4. Conclusions and Future Perspectives

Microglial inflammatory activation plays a key role in MDD pathology. Several preclinical and clinical studies of MDD have reported increased neuroinflammatory signaling in various brain regions that regulate mood and behavior. However, the exact triggers of microglial inflammatory signaling in MDD pathology remain unclear. Recent studies suggest the possible role of elevated glucocorticoids in inducing the inflammatory phenotype of microglia, but the underlying mechanisms are unknown. The brain-immune axis is another factor that can induce microglial inflammatory activation during psychosocial stress.
Despite these ambiguities, inflammatory activation of microglia and neuronal deficits are consistently observed in animal models of stress-induced depressive-like behavior.

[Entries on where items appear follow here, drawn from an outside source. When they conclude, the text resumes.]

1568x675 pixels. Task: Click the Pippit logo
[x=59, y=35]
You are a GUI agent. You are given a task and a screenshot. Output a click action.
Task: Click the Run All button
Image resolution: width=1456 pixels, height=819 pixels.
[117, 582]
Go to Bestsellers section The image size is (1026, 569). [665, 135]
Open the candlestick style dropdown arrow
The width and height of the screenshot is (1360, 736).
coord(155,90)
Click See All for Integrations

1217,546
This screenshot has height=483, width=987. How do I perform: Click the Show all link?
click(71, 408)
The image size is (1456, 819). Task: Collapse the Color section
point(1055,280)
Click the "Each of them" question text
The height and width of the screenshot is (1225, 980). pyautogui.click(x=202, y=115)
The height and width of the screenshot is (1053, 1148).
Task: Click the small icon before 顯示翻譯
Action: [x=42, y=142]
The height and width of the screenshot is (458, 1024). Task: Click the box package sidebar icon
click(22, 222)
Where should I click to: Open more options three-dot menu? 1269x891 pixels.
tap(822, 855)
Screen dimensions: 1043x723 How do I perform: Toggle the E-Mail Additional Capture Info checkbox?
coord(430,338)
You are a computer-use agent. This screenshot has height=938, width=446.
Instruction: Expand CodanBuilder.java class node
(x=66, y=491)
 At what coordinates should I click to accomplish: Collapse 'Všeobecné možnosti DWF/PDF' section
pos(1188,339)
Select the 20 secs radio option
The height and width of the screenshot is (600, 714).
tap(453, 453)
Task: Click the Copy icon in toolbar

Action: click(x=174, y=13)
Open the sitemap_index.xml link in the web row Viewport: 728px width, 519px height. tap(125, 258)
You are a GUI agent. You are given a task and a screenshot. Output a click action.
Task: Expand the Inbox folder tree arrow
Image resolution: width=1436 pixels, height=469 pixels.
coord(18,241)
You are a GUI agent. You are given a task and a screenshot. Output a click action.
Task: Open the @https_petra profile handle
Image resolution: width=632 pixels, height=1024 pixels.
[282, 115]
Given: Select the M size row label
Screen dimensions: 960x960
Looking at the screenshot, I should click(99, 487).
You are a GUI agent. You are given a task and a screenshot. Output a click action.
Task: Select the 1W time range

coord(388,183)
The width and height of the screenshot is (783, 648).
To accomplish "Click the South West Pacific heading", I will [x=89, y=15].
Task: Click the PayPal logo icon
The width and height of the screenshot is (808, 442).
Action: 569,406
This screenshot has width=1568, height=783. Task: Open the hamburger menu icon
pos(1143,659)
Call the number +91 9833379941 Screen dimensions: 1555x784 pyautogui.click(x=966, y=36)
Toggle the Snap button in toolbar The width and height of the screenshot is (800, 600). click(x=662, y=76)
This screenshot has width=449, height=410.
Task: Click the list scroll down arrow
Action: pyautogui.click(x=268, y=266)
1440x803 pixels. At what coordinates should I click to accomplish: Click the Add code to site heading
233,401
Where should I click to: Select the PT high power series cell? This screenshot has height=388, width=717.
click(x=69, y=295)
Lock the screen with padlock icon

Increased proinflammatory signaling in microglia hampers neuronal health through phagocytosis of synaptic elements, altered synaptic plasticity, and decreased neurogenesis. Therefore, reducing microglial inflammatory activation is a potential strategy for treating MDD. Further research is needed to elucidate the molecular mechanisms involved in microglia activation and their impact on neurons in stress-induced depression. Future studies should better identify specific therapeutic targets to treat MDD.